By Charles Frizell
IT is now generally accepted that the so-called land reform exercise was no more than a political gambit and had no link whatsoever to genuine agrarian reform. How then should it have been
There is no question that prior to Independence land was allocated on a racial basis under the Land Apportionment Act, and that this fact was deeply resented.
There is also no hiding the fact that after Independence Prime Minister Robert Mugabe asked white commercial farmers to remain in the country.
This was sensible because commercial agriculture was not only the backbone of the economy but also provided a large portion of the staple food of the country. It is not my intention to analyse what went wrong, but rather to suggest what should have been done at this time.
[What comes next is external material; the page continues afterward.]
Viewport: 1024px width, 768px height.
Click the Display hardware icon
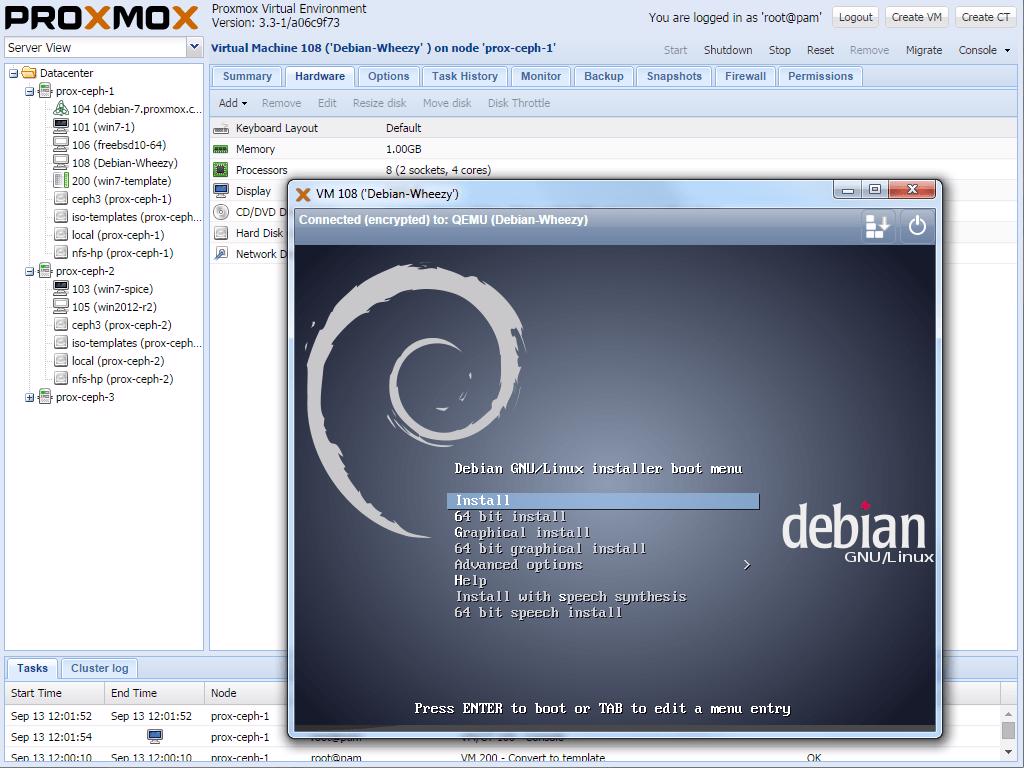222,190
First we need to examine the three major aspects of agricultural production, these being: large-scale commercial, small-scale commercial and subsistence. Because of the ever-growing population new land was becoming increasingly scarce in communal areas. Although people don’t hold title to rural land, each family has “their” land, originally allocated by traditional leaders.
An additional problem is that although an ever-increasing number of people work in the towns, each person expects to have “their” rural home as well.
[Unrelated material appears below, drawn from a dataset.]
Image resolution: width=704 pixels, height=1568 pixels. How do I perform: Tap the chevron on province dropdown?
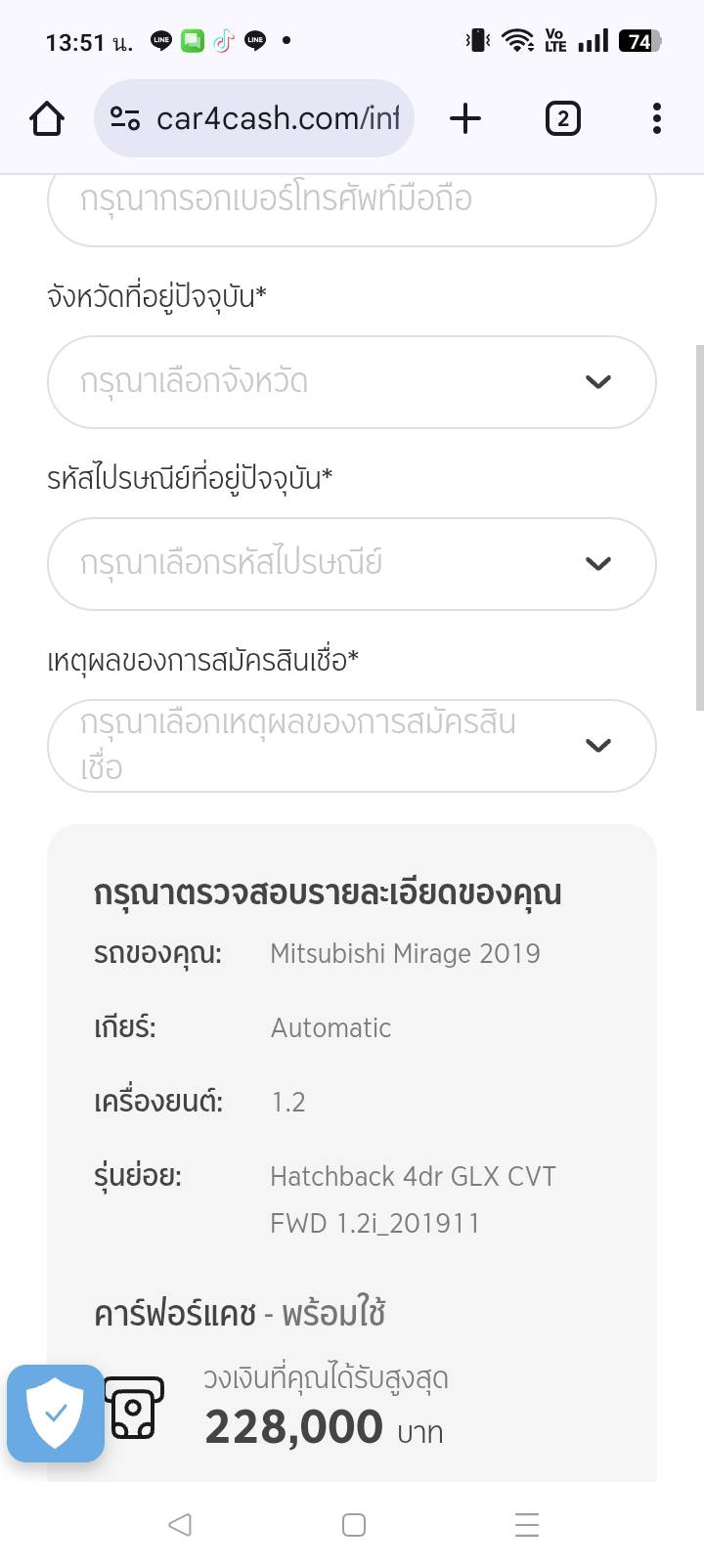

This is different from countries such as South Africa where a great many urban dwellers now have no link at all to their original rural roots.
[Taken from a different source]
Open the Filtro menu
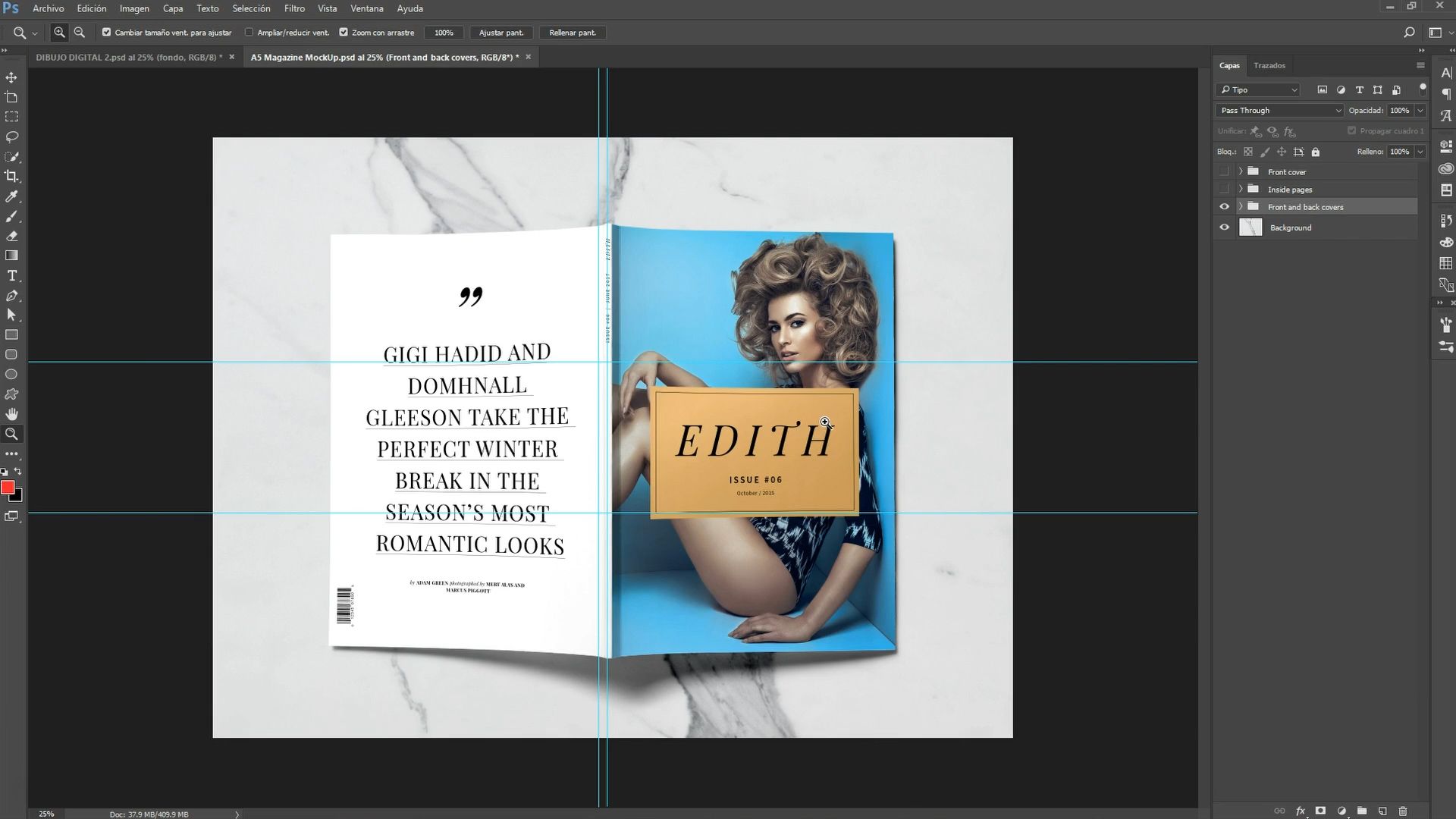 coord(294,8)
The first problem that should have been addressed was the perceived “right” of every person to own, or have use of, some piece of land. This perception is historical and originates from a time when the availability of fresh land was not a problem.
However, a simple calculation will show that this is not sustainable. If we assume that there are approximately 32 million hectares available in the country, and that there are about 12 million people, then every person has a “right” to 2,8 hectares. And as the population grows, that right keeps on shrinking!
This cultural and psychological perception is the first problem that should have been addressed when contemplating agrarian reform. However, given an expanding economy (which a sensible programme would have created) this problem would not have been insurmountable.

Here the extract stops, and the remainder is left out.